◆ **A series of records**:
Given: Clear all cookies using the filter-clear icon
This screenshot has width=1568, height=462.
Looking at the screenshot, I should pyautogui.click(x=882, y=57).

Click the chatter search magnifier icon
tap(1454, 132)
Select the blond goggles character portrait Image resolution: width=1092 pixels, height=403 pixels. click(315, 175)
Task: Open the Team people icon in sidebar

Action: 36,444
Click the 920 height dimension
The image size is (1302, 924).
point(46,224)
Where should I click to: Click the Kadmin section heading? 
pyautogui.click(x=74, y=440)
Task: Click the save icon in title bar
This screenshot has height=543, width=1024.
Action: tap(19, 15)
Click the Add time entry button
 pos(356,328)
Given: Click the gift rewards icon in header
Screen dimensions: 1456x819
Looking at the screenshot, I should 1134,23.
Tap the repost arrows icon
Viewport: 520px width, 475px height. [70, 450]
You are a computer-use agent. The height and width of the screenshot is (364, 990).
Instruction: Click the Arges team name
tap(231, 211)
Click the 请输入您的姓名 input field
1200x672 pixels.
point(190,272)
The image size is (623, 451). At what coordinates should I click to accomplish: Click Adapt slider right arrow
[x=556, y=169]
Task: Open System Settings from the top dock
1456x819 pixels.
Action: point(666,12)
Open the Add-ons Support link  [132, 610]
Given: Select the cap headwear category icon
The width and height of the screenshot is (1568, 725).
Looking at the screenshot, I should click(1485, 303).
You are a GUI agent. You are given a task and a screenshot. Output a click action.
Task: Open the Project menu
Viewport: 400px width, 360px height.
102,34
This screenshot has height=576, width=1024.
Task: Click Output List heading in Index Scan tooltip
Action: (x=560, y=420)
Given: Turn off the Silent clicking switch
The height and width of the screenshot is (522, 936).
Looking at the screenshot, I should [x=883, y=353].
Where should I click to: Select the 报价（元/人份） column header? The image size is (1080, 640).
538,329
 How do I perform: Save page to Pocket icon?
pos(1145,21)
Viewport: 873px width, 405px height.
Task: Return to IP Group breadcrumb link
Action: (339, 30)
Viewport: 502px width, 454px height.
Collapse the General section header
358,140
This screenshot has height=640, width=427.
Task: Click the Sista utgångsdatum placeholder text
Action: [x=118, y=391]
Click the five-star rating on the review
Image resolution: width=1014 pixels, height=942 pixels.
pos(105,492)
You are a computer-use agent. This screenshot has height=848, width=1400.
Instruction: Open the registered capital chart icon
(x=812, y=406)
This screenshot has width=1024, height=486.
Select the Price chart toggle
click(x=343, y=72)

◆ **EXERCISE REQUIREMENTS**: Update all of the material above by replacing each "icon" with "symbol", leaving everything else unchanged.

◆ **COMPLETED EXERCISE**:
Given: Clear all cookies using the filter-clear symbol
This screenshot has width=1568, height=462.
Looking at the screenshot, I should pyautogui.click(x=882, y=57).

Click the chatter search magnifier symbol
tap(1454, 132)
Select the blond goggles character portrait Image resolution: width=1092 pixels, height=403 pixels. click(315, 175)
Task: Open the Team people symbol in sidebar

Action: 36,444
Click the 920 height dimension
The image size is (1302, 924).
point(46,224)
Where should I click to: Click the Kadmin section heading? 
pyautogui.click(x=74, y=440)
Task: Click the save symbol in title bar
This screenshot has height=543, width=1024.
Action: tap(19, 15)
Click the Add time entry button
 pos(356,328)
Given: Click the gift rewards symbol in header
Screen dimensions: 1456x819
Looking at the screenshot, I should 1134,23.
Tap the repost arrows symbol
Viewport: 520px width, 475px height. [70, 450]
You are a computer-use agent. The height and width of the screenshot is (364, 990).
Instruction: Click the Arges team name
tap(231, 211)
Click the 请输入您的姓名 input field
1200x672 pixels.
point(190,272)
The image size is (623, 451). At what coordinates should I click to accomplish: Click Adapt slider right arrow
[x=556, y=169]
Task: Open System Settings from the top dock
1456x819 pixels.
Action: point(666,12)
Open the Add-ons Support link  [132, 610]
Given: Select the cap headwear category symbol
The width and height of the screenshot is (1568, 725).
Looking at the screenshot, I should click(1485, 303).
You are a GUI agent. You are given a task and a screenshot. Output a click action.
Task: Open the Project menu
Viewport: 400px width, 360px height.
102,34
This screenshot has height=576, width=1024.
Task: Click Output List heading in Index Scan tooltip
Action: (x=560, y=420)
Given: Turn off the Silent clicking switch
The height and width of the screenshot is (522, 936).
Looking at the screenshot, I should [x=883, y=353].
Where should I click to: Select the 报价（元/人份） column header? The image size is (1080, 640).
538,329
 How do I perform: Save page to Pocket symbol?
pos(1145,21)
Viewport: 873px width, 405px height.
Task: Return to IP Group breadcrumb link
Action: (339, 30)
Viewport: 502px width, 454px height.
Collapse the General section header
358,140
This screenshot has height=640, width=427.
Task: Click the Sista utgångsdatum placeholder text
Action: [x=118, y=391]
Click the five-star rating on the review
Image resolution: width=1014 pixels, height=942 pixels.
pos(105,492)
You are a computer-use agent. This screenshot has height=848, width=1400.
Instruction: Open the registered capital chart symbol
(x=812, y=406)
This screenshot has width=1024, height=486.
Select the Price chart toggle
click(x=343, y=72)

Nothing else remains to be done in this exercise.